If you are running Viv inside our container image, you will need to provide Viv with the configuration files listed above inside the /home/viv-user/.viv directory. We recommend running the container from the image with a no-op command and copying all necessary files into it, and running it using exec. For example:

# Create local configuration directory on the host machine:
mkdir my-viv-config

# Make changes to config.json:
vim my-viv-config/config.json

# Set up Viv license
cat 'eyJ...' > my-viv-config/license

# Set up provider key, for example if you're using OpenAI:
cat 'sk-proj-...' > my-viv-config/openai-key.txt

# Start the container
CONTAINER_ID=$(podman run -d silogy-viv:0.0.24 bash -c 'while true; do sleep 1; done')

# Copy configuration
podman cp ./my-viv-config $CONTAINER_ID:/home/viv-user/.viv

# Test that Viv runs correctly
podman exec -it $CONTAINER_ID viv version

Model choice

You can customize the model used for the debugging agent and for chat.

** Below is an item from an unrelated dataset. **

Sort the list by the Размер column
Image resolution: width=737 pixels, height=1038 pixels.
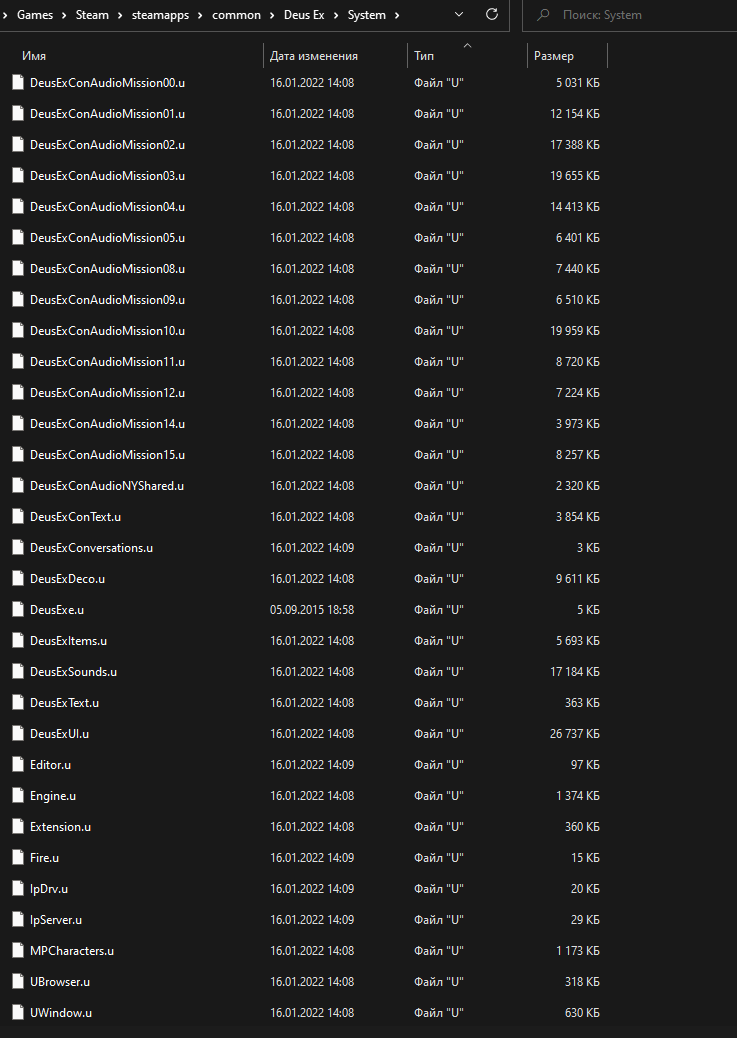coord(554,56)
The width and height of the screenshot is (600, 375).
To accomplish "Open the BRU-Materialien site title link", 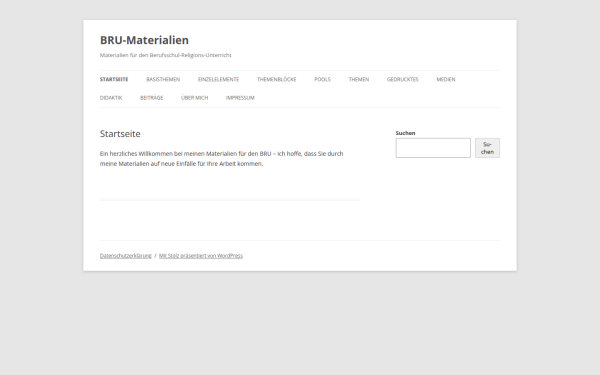I will (x=144, y=40).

This is optional, except for the llama and vllm provider types, where it is required because we don't know what models your model server provides. We provide information on available models below.

All information is current as of Viv version 0.0.24.

ProviderList of available modelsDefault agent model if not specifiedDefault chat model if not specified
openaiAll snapshots and aliases listed at https://platform.openai.com/docs/models which support the Responses API. For example: gpt-5.2 or gpt-5.2-2025-12-11.gpt-5.2gpt-5.2
claudeAll model API IDs and aliases listed at https://platform.claude.com/docs/en/about-claude/models/overview. For example: claude-opus-4-5-20251101 or claude-sonnet-4-5.claude-sonnet-4-5-20250929claude-sonnet-4-5-20250929
geminiAll non-image model codes listed at https://ai.google.dev/gemini-api/docs/models. For example: gemini-2.5-flash-lite, gemini-3-pro-preview.gemini-3-pro-previewgemini-3-pro-preview
llamaDepends on which provider you've chosen, which you can do via base_url. The model name is provided as the model key in the JSON payload sent to the chat completion API. For example, if you're using Llama 3.3 70B on OpenRouter, then use meta-llama/llama-3.3-70b-instruct.N/AN/A
vllmDepends on which provider you've chosen, which you can do via base_url. The model name is provided as the model key in the JSON payload sent to the chat completion API. For example, if you've started the server with vllm serve NousResearch/Meta-Llama-3-8B-Instruct, then use NousResearch/Meta-Llama-3-8B-Instruct.N/AN/A

Appendix: How to create an API key

Just to make things easier, here's how you create an API key:

Create an OpenAI API key

If you are using OpenAI:

  1. Go to https://auth.openai.com/log-in and sign up.

  2. In the upper right of the screen, click on the gear icon to go to Settings.

    1. If you see "Start building" in the upper right, click on it and fill in your information to create an organization on the OpenAI platform, pressing "I'll do it later" for everything. If you're prompted to create an API key, skip it for now.
  3. Ensure you have sufficient credit: in the left panel, under the Organization heading, click Billing. If you don't have at least a few dollars in your account, add some.

  4. Also in the left panel under Organization, click on "API keys."

  5. Click on "+ Create new secret key."

  6. If you are setting up Viv to use interactively, then under "Owned by," select "You." If you intend for Viv to be called by automation such as CI, choose "Service account" instead.

  7. Give the key a meaningful name and under "Project" select "Default project."

  8. If you chose "Owned by: You" above, set the Permissions to Restricted. Under "Model capabilities," set "Responses (/v1/responses)" to "Write." You do not need to set any other permissions. It should look like this:

    OpenAI API key permissions

  9. Press "Create secret key" to view the secret key. Save this key somewhere secure.

Create a Claude API key

If you are using Claude:

  1. Go to https://platform.claude.com/login and sign up.
  2. Expand the left hand side panel. Under Manage, click Settings.
  3. Go the Billing section, add your payment information, and purchase a few dollars' worth of credits.
  4. Go to the API keys section and click "+ Create key."
  5. Select the Default workspace and give your key a name.
  6. Press "Add" to view the secret key. Save this key somewhere secure.